Never mind the thousands who died, what about those who might perish in a meltdown
THERE's nothing like the prospect of Armageddon to cheer up the Fairfax and ABC catastrophists.
The Sydney Morning Herald splash yesterday:
Race to Stop Nuclear Meltdown. Japan faced an escalating nuclear emergency last night, with two atomic reactors in partial meltdown and four others heating up, as the nation suffered in the aftermath of the tsunami and its largest earthquake.
James Delingpole in Britain's Sunday Telegraph:
The BBC, unsurprisingly, appears to have decided that potential nuclear disaster is the single most important aspect of the entire story. Which might seem fair enough until you remember that in one town alone as many as 10,000 people may have been killed by the earthquake and the tsunami. Compare and contrast this with the two fatalities so far in Japanese nuclear plants. Perhaps this figure will rise but until it does, the coverage given to what might possibly happen in Japan's nuclear plants as opposed to the far greater and very real and present disasters happening elsewhere in the country seems irresponsible, misleading and overdone.
The Daily Telegraph yesterday:
At Chernobyl in Russia, a sudden power output surge led to the rupture of the reactor vessel and a series of explosions. Thousands of people were killed immediately but the total death toll has never been revealed.

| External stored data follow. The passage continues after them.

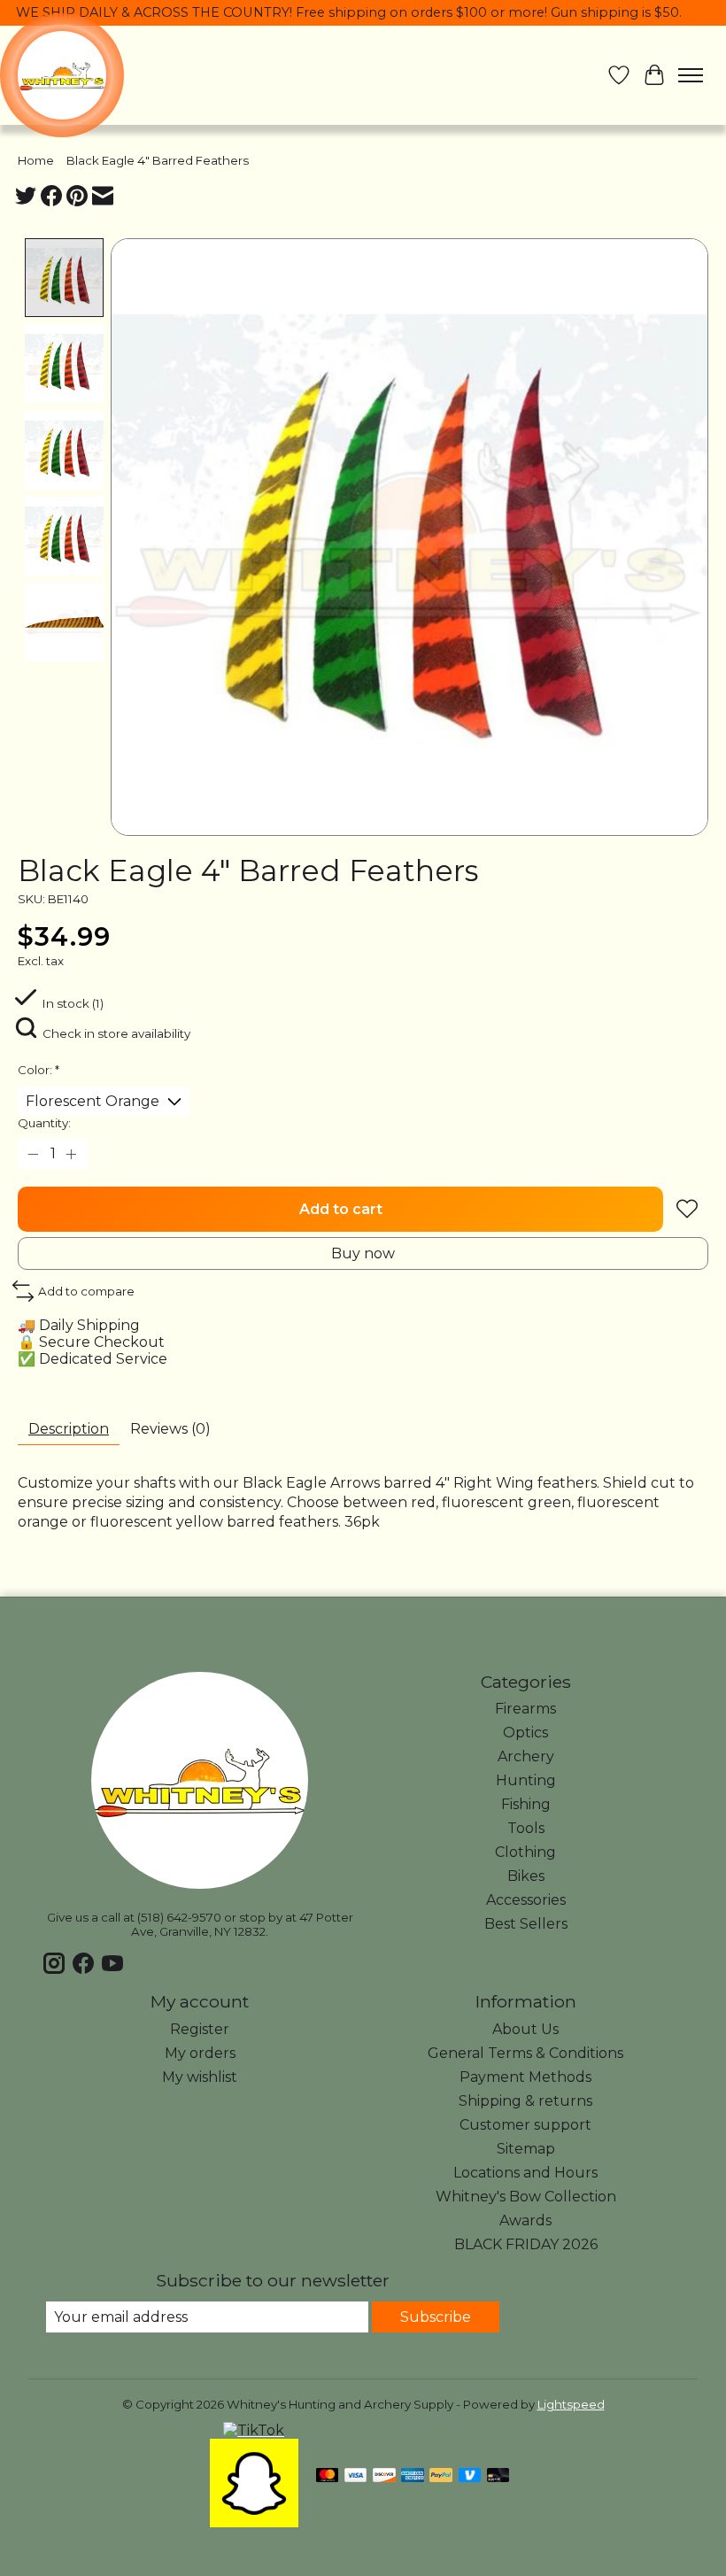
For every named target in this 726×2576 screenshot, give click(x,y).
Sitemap (526, 2148)
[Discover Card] (384, 2476)
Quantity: (44, 1123)
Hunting (526, 1780)
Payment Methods (525, 2077)
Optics (525, 1732)
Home (36, 160)
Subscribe (435, 2317)
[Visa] (355, 2476)
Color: (38, 1070)
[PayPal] (440, 2476)
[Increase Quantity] (71, 1153)
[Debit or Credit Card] (498, 2476)
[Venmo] (470, 2476)
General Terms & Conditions (525, 2053)
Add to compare (86, 1291)
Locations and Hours (525, 2172)
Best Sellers (526, 1923)
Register (199, 2029)
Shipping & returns (525, 2101)
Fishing (526, 1804)
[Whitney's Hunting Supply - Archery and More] (62, 75)
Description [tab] (68, 1428)
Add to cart (340, 1209)
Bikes (525, 1876)
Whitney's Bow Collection (526, 2196)
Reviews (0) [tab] (170, 1428)
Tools (525, 1828)
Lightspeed (571, 2404)
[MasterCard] (327, 2476)
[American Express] (412, 2476)
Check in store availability (116, 1033)
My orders (200, 2053)
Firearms (525, 1708)
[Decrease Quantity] (34, 1153)
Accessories (526, 1899)
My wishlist (199, 2077)
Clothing (525, 1852)
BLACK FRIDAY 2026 (526, 2244)
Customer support (525, 2124)
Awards (525, 2220)
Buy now (363, 1253)
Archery (526, 1756)
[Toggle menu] (690, 75)
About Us (525, 2029)
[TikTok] (253, 2430)
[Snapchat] (254, 2522)
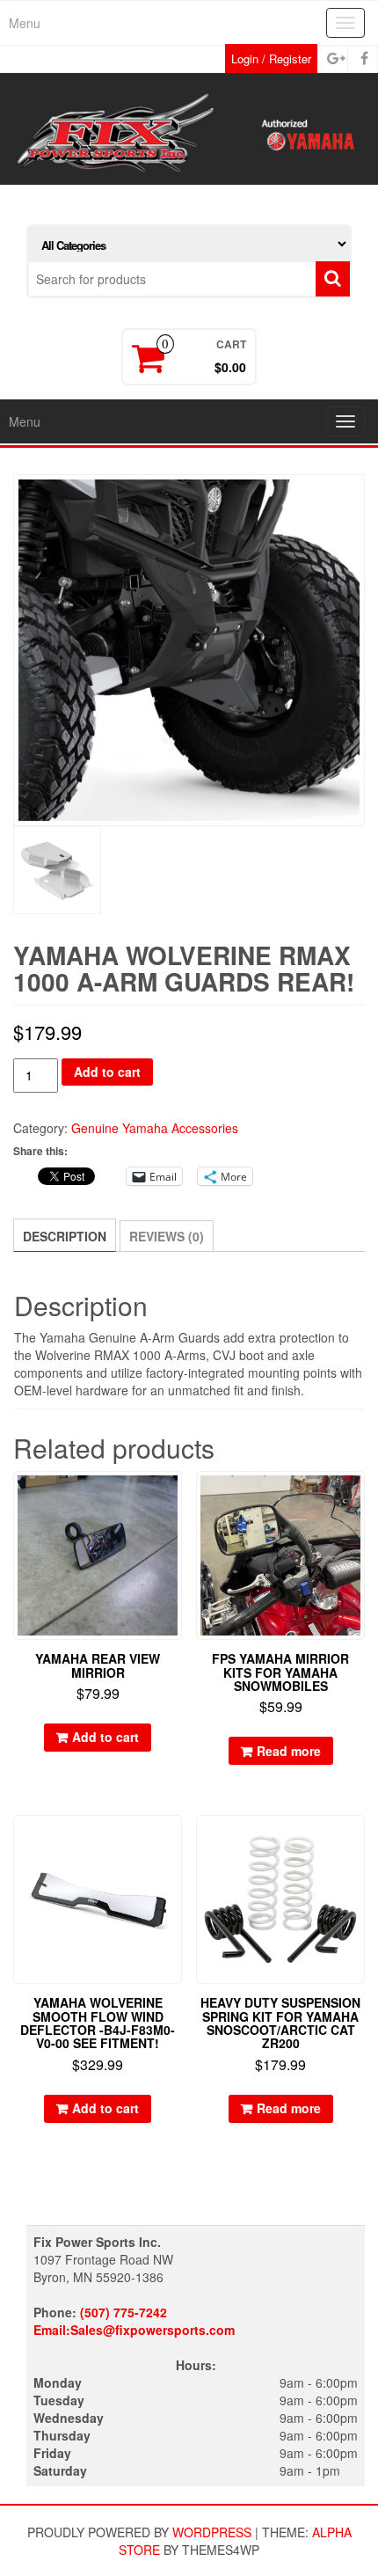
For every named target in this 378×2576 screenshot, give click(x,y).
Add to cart (107, 1071)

United Nations Scientific Committee on health effects due to radiation from Chernobyl accident (2008):
The high radiation doses proved fatal for 28 people; while 19 acute radiation survivors have died up to 2006, their deaths have been usually not associated with radiation exposure;; several hundred thousand people were involved in recovery operations, but apart from indications of an increase in the incidence of leukaemia and cataracts among those who received higher doses, there is no evidence of health effects that can be attributed to radiation exposure; the contamination of milk led to a substantial fraction of the more than 6,000 thyroid cancers observed (by 2005, 15 cases had proved fatal); there has been no persuasive evidence of any other health effect in the general population that can be attributed to radiation exposure.
More people died from windmills. Caithness Windfarm Information Forum 31 December 2010:
Total number of accidents [since 1970]: 966 [with] 73 fatalities
Jonathan Green on ABC online's The Drum:
Was this the way it might end for all of us one day. A gleaming industrialised, organised, clever, rich, resourceful chunk of the first world, humanity's finest swept away by the simple inextinguishable power of nature. The lesson seemed so clear: that natural force would have its day and never mind our feeble squabbles or yelps of protest.
A reader comment at the end of Green's piece:
Not so. The great Kanto earthquake killed about 140 000 people in 1923. This earthquake was more than five times more powerful. If this earthquake had occurred in 1923, the loss of life would have been far, far greater - many hundreds of thousands.
Worst case analysis. Mornings with Deborah Cameron on ABC radio Sydney's 702 yesterday:
ABC reporter Shane McLeod: Perhaps if [authorities] were more upfront about what the potential situation could be and put in the context of what's the worst that can happen rather than how good might it be.
Caller Diana: I just want to make a comment about the ABC's coverage. The ABC's television coverage last night of the Japan situation is high on emotional imagery and low on fact. When Jeremy Fernandez was reporting, behind him were four images on a loop which weren't explained. They were explosions, huge dirty waves... I actually put my hand up so I couldn't see those images and I could listen to what Jeremy had to say.
Caller David: I noticed that loop and those images were 36 to 48 hours old. Let's get back to some analysis and facts.